Stress can be energizing, at least in the short-term. When we have too much to do, often our first instinct is to rush around in a frenzy desperately trying to get everything done, or at least as much of it as we can. It’s even possible to feel happy and stressed – when we enjoy everything in our lives but there is just too much of it. Depression, on the other hand, is characterized by a lack of enjoyment. When we are under stress, we get angry or frustrated at the people or situations that are asking so much of us –anger and frustration are emotions that require energy. They aren’t the emotions of depression.

But when the stress lasts for a long time – when we spend weeks or months constantly feeling as though we can’t get everything done and we are falling behind, then the stress can tip over into something more draining. Eventually, we become so exhausted from trying too hard for too long, that we run out of energy. We become so dispirited from falling further and further behind, or constantly failing to live up to other people’s expectations of us, that we give up and lose our motivation. It’s at this point that there is a very real danger of our stress pushing us into depression. And once that’s happened, it’s going to be very difficult to climb back out. We will have even less energy to cope with the demands that are still too great.

So, although stress isn’t depression, and in it’s early stages it doesn’t even feel like depression, it can be a warning sign that things are not right in our lives. And, if we don’t heed that warning sign, eventually our minds will have to resort to something more drastic – depression – to get our attention.

If you are under more stress than you can handle, and if that feeling has persisted for more than a few days, you need to take action to redress the balance and safeguard your future mental health. Which of the following actions can you take?

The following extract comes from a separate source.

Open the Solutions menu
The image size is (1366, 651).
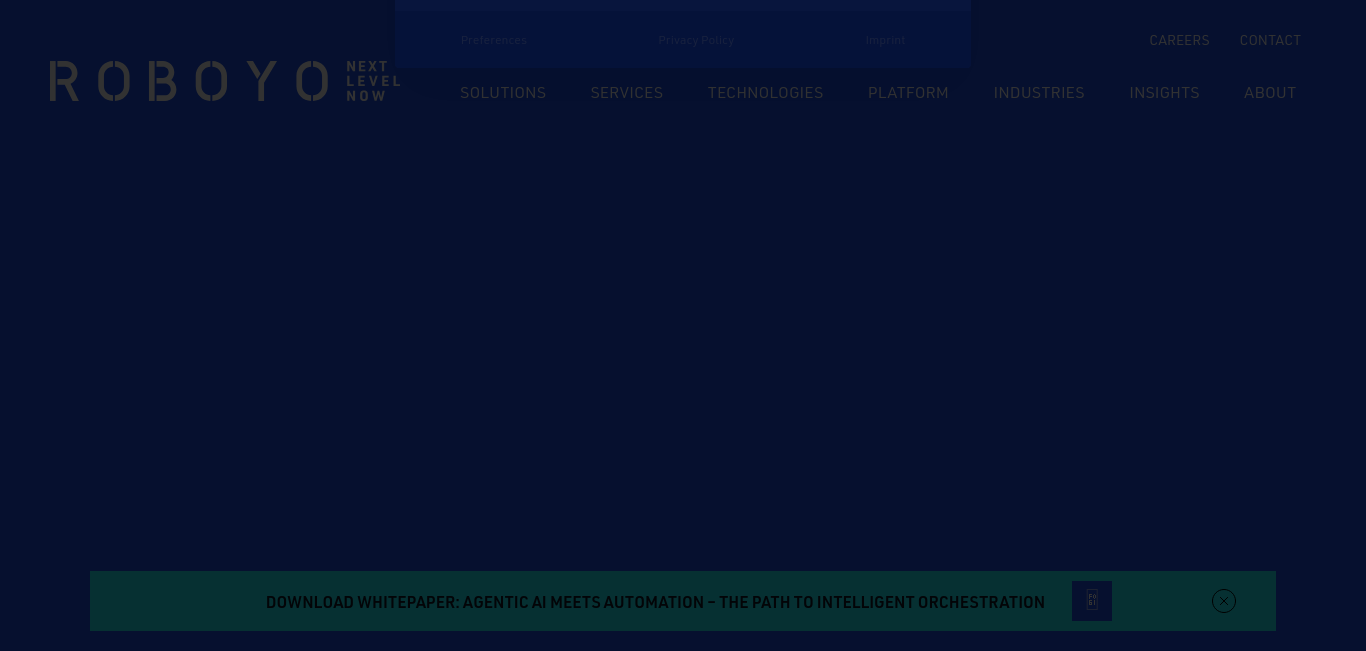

  • Practice saying “no”. Don’t take on anything new. Your health comes first.
  • Eliminate existing commitments where possible. You might feel bad about letting people down now, but you’ll feel even worse about letting them down later. Be realistic – if you’re not going to be able to follow through, say so now.
  • Ask the people around you for help. If your friends and family could see how this stress is affecting you, don’t you think they would want to lighten the load so that you can feel happy again? You’ll be able to return the favour when you’re feeling better.
  • Take shortcuts. If it has to be done, can it be done faster/more efficiently? You might need to let your perfectionism go for this one, but perfectionism is a luxury your health can’t afford right now.
  • Prioritise the things you find most rewarding. If you can’t get everything done, you might as well get maximum benefit from what you can achieve.

Stress isn’t the same as depression, but both are unpleasant feelings that warn you that your life is out of balance. Take steps to regain that balance, and you’ll be well on the way to feeling calmer and happier again.